Butch Robinson is done. After dedicating most of his 77 years to growing sod, he just wants to sell his sprawl of green and ease his aching back into the lounge chair of a hard-earned retirement.

That is why Mr. Robinson and the two sons who run the family farm with him, both with nagging backs, were delighted when a developer put down a nonrefundable retainer for 156 of their acres on the fast-growing fringe of the Twin Cities exurb of Lino Lakes, Minn.

The builder’s ambitious plan called for a housing development for 434 homes. It would include shops, restaurants, tennis courts, soccer fields, a park with a pavilion — and a 40,000-square-foot mosque.

So began a conflagration over a small emerald swath of the American dream, fueled by colliding hopes and mutual distrust. At the dispute’s core: clashing interpretations of what inclusion looks like.

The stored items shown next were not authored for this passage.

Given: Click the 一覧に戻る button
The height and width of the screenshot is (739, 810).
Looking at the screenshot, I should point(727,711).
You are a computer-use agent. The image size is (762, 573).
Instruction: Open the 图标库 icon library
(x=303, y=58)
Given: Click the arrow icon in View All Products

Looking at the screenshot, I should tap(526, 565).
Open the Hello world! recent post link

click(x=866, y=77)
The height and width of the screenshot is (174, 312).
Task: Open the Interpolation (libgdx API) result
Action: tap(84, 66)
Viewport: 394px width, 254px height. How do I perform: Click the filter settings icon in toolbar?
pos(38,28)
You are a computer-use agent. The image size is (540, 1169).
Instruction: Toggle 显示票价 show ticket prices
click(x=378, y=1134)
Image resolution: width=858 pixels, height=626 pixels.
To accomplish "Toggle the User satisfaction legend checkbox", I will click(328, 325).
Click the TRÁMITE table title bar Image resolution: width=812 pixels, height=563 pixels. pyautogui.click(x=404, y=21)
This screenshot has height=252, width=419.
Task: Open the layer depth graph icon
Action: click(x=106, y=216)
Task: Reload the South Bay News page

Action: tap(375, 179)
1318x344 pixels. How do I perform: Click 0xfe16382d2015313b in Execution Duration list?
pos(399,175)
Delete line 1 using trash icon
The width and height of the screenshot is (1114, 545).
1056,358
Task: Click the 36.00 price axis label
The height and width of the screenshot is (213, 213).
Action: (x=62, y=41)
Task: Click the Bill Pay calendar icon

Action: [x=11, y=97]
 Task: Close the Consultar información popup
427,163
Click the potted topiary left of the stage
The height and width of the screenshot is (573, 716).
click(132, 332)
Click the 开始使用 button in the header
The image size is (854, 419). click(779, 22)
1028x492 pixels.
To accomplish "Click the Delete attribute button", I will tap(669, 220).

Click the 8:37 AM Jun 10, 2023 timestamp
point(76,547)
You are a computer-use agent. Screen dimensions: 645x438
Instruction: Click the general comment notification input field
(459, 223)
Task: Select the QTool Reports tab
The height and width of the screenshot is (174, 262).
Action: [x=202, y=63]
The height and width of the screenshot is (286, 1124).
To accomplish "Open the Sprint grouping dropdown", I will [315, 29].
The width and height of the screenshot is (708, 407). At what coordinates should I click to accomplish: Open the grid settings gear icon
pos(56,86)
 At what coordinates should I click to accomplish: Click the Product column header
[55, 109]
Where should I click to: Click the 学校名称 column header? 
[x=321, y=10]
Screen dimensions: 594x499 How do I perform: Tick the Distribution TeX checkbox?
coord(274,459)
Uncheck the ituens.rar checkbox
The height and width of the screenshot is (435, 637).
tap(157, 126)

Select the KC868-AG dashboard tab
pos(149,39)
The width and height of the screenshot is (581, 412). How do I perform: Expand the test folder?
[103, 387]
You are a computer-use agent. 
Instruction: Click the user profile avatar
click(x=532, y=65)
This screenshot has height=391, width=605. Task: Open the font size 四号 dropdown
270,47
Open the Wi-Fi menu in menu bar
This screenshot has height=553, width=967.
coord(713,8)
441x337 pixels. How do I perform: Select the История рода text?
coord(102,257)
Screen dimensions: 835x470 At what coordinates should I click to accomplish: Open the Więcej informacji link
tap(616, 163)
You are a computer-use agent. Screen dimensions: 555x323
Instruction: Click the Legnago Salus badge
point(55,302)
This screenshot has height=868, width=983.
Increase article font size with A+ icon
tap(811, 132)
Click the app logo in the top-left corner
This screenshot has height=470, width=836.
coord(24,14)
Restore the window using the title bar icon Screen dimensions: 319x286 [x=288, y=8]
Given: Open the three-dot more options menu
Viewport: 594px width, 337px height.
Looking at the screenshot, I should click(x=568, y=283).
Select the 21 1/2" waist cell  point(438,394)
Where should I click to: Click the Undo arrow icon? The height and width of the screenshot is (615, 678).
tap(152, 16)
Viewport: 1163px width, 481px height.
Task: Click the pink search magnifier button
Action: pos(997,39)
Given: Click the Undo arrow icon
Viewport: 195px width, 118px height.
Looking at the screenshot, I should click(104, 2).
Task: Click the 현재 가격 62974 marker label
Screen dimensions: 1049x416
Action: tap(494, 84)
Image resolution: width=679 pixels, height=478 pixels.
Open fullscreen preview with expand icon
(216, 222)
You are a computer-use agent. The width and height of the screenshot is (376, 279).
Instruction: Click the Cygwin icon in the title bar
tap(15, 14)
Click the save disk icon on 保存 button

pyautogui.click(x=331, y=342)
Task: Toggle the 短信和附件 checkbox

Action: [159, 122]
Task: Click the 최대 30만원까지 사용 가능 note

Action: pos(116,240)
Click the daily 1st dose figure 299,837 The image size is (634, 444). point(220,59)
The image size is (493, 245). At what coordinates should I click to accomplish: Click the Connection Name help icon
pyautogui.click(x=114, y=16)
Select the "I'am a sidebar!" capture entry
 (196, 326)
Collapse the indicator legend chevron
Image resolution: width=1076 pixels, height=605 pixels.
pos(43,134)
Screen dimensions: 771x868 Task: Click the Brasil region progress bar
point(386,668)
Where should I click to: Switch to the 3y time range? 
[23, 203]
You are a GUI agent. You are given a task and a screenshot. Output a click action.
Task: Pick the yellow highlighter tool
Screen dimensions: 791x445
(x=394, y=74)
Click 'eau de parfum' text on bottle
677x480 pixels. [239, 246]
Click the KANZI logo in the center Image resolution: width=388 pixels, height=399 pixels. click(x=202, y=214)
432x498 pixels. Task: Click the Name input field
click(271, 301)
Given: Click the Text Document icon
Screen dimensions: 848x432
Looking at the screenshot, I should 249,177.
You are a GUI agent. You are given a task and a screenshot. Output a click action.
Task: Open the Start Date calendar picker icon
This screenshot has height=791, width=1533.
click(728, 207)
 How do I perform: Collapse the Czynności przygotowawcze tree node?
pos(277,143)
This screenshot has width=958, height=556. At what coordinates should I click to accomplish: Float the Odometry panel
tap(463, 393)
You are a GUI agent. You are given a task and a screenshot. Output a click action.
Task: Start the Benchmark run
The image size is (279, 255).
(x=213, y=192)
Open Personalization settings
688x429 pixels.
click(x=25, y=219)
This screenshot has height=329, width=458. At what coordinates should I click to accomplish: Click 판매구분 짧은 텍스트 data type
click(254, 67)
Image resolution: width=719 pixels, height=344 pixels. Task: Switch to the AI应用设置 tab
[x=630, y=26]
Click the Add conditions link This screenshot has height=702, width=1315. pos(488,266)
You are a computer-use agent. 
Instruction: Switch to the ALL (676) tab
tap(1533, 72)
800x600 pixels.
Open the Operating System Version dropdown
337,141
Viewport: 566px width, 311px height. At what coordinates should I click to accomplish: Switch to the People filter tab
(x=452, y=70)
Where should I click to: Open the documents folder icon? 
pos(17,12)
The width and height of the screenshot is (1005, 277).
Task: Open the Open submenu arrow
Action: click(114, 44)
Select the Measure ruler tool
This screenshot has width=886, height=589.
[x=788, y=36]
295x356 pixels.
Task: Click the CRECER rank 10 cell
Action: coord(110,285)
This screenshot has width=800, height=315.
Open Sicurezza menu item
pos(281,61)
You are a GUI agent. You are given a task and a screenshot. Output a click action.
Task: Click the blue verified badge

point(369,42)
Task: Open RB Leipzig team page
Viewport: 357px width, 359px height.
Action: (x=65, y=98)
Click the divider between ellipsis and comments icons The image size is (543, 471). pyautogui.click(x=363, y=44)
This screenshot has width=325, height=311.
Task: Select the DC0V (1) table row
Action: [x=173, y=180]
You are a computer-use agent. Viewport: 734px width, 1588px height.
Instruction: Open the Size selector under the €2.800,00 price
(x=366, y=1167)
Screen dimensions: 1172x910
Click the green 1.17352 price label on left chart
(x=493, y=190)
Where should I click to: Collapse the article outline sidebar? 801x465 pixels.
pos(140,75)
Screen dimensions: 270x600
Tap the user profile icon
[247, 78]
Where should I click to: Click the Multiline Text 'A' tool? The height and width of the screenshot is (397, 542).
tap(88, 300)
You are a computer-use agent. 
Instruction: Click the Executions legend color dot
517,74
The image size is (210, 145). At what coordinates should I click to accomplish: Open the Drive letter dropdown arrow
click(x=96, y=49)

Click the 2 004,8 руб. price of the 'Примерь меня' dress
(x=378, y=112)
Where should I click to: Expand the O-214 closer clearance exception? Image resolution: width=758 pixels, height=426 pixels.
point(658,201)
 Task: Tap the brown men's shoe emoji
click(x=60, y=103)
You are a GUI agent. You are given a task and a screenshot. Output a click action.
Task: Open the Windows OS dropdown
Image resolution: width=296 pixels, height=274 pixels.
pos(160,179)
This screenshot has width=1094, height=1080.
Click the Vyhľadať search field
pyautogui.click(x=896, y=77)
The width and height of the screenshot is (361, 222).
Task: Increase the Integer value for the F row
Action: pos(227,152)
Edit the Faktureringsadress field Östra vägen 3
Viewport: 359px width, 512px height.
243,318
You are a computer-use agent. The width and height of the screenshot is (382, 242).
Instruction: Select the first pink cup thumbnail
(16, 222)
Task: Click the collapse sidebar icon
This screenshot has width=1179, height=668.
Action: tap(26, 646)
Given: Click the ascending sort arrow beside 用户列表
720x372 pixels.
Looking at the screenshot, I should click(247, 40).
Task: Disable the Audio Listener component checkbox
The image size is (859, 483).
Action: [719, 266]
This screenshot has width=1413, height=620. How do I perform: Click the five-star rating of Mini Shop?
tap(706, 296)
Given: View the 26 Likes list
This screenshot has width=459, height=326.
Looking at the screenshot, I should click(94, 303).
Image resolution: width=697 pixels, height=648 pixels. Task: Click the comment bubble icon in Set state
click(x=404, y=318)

It culminated last month with a packed City Council hearing on a proposal to pause development in the precise corner of Lino Lakes that features the Robinson sod farm. Butch Robinson was present, his white hair tucked under a U.S.A. baseball cap. So was the developer. So was the local resident leading the opposition.

The mayor and the four other council members, all white men, sat at a curved table with an American flag drooping behind them. Scowling like a principal anticipating school-assembly misbehavior, the mayor expressed hope for a “good positive session.”